O Tribunal Regional Eleitoral de Mato Grosso (TRE-MT) negou um pedido de liminar feito pelo governador Otaviano Pivetta (Republicanos) e pelo ex-governador Mauro Mendes (União) e manteve uma decisão que mandou os dois excluírem um vídeo onde pediram votos por meio de “palavras mágicas” incorrendo em propaganda eleitoral antecipada.
A decisão é do dia 3 de agosto e foi assinada pelo juiz Pérsio Oliveira Landim, do TRE-MT, em um mandado de segurança movida por Pivetta e Mendes contra decisão do juiz Marcelo Oliveira Morgado, que havia determinado a exclusão do vídeo a pedido do Partido Liberal (PL).
Os dois políticos alegam que o vídeo derrubado não contém pedido explícito de voto, nome de candidato acompanhado de número, indicação direta de cargo em disputa ou pedido de não voto, limitando-se a manifestações relacionadas à continuidade administrativa, à divulgação de realizações e à projeção de ações futuras
Ao contrário do alegado por Otaviano e Mauro, o TRE não viu nenhum indício de teratologia ou equívoco na decisão questionada.

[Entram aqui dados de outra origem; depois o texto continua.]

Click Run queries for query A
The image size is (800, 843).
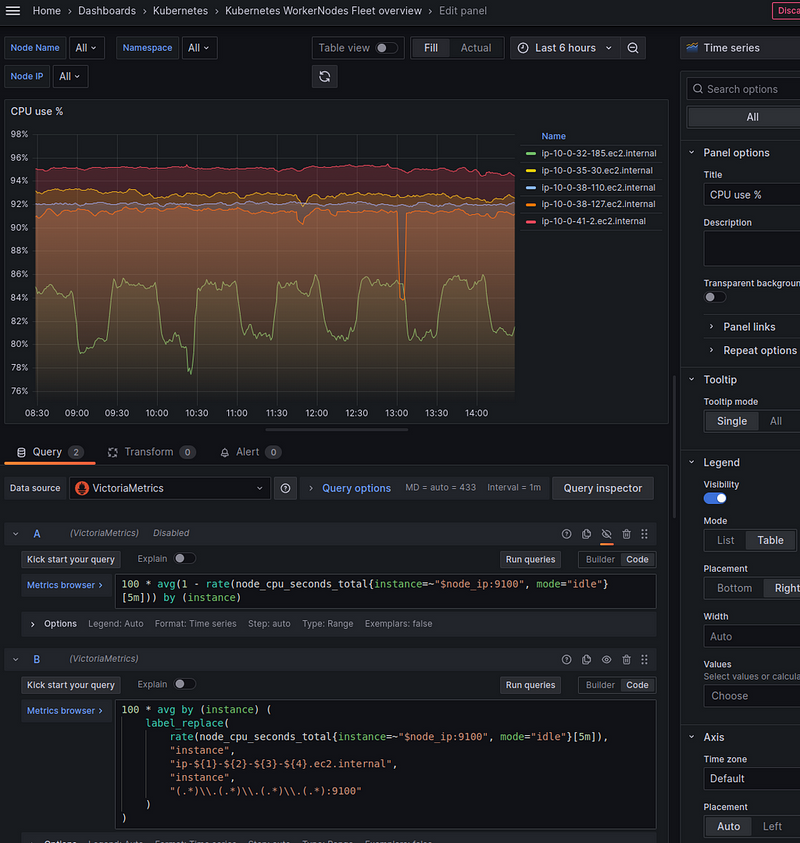[x=530, y=560]
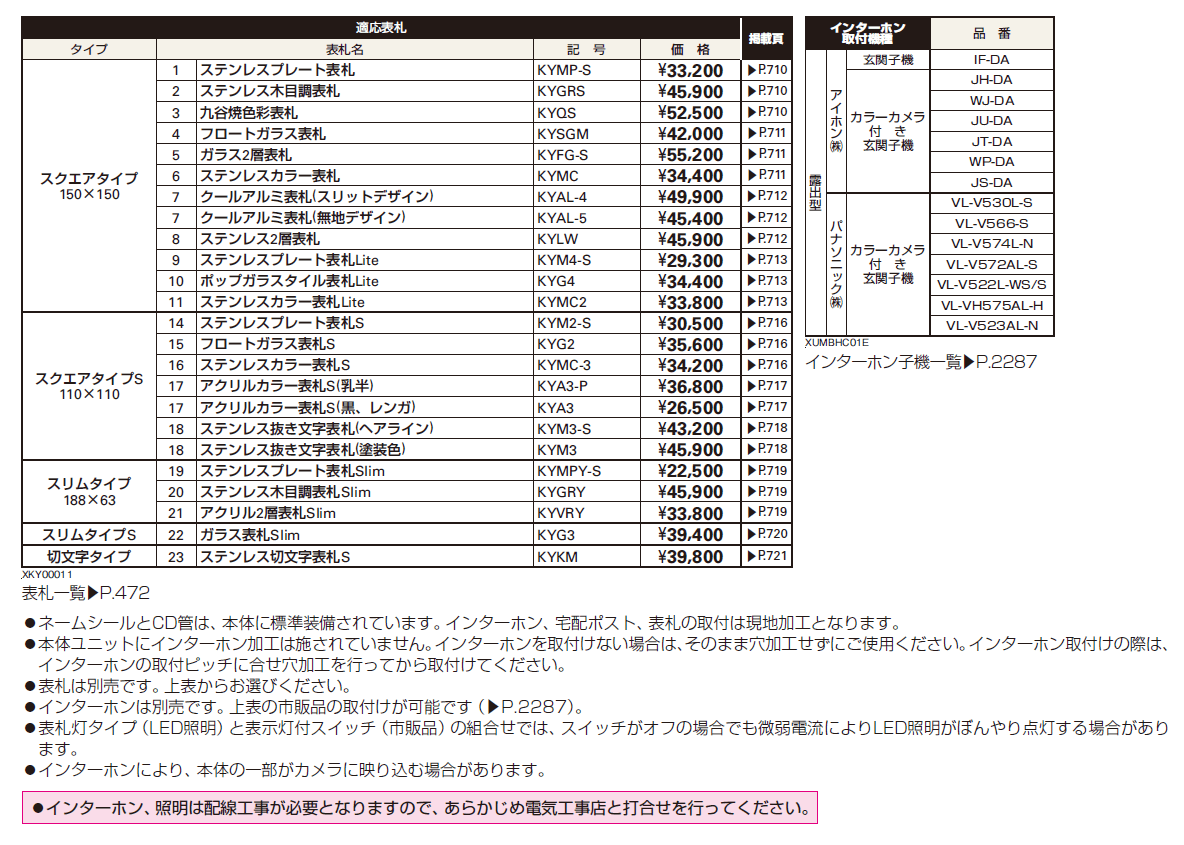The height and width of the screenshot is (845, 1184).
Task: Select the 記号 column header
Action: coord(587,47)
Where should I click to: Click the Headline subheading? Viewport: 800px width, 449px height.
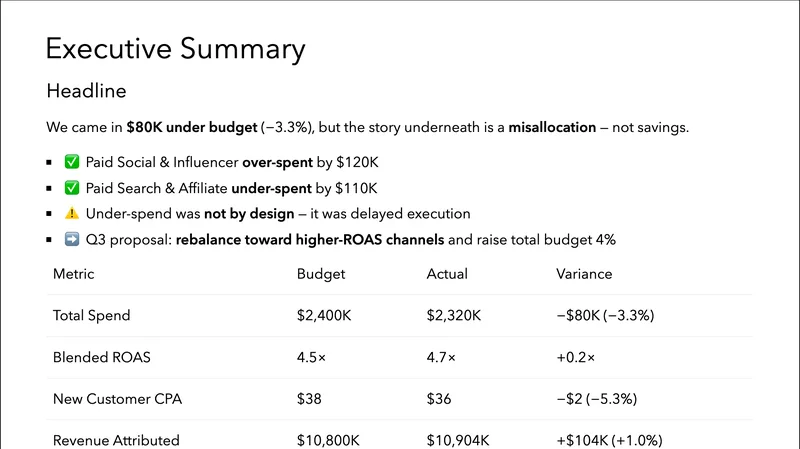click(86, 91)
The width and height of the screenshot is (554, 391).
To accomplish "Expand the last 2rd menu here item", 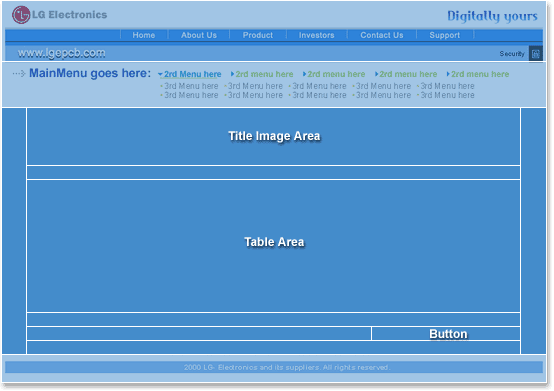I will [478, 74].
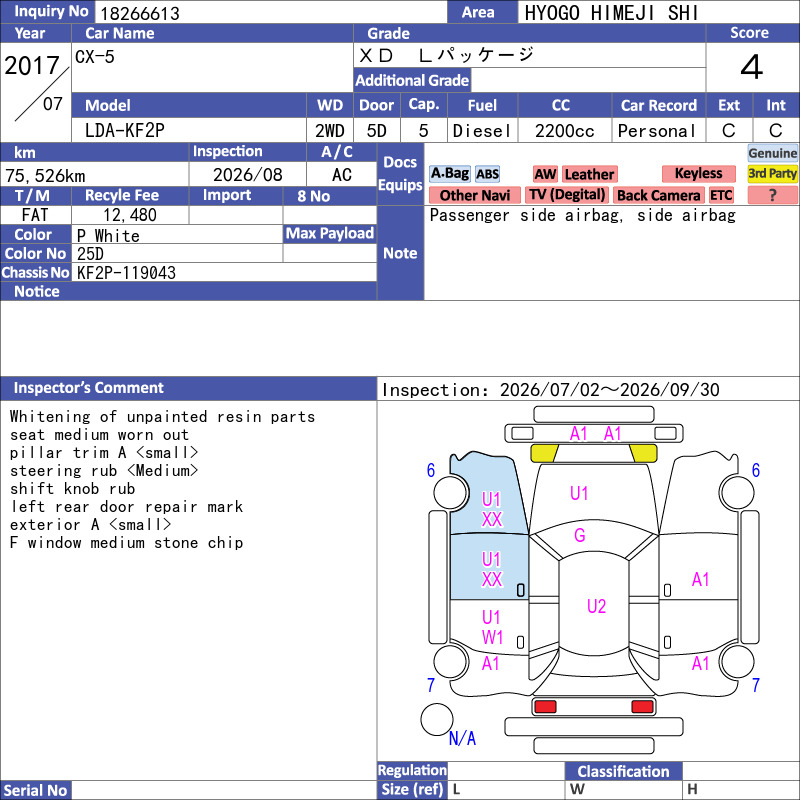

“Nesse particular, em cognição sumária, vislumbro não amparar razão aos impetrantes quando sustentam que a caracterização da propaganda eleitoral antecipada dependeria, necessariamente, da constatação de pedido literal e expresso de voto”, justificou o juiz ao negar a liminar.
“Mais recentemente, aquela Corte avançou para reconhecer que o pedido de voto pode ser extraído até mesmo do contexto e das circunstâncias da manifestação — o denominado “conjunto da obra” —, conforme decidido, por maioria, na Representação nº 0600229-33.2022.6.00.0000, julgada em 20.9.2022, na qual se consignou que o cenário comunicativo, previamente organizado e divulgado, pode evidenciar a antecipação de ato de campanha ainda que ausente qualquer expressão literal de pedido de voto”, argumentou o magistrado.
O juiz determinou a citação do juiz Marcelo Morgado para prestar informações no Mandado de segurança. Depois, determinou vistas ao Ministério Público Eleitoral.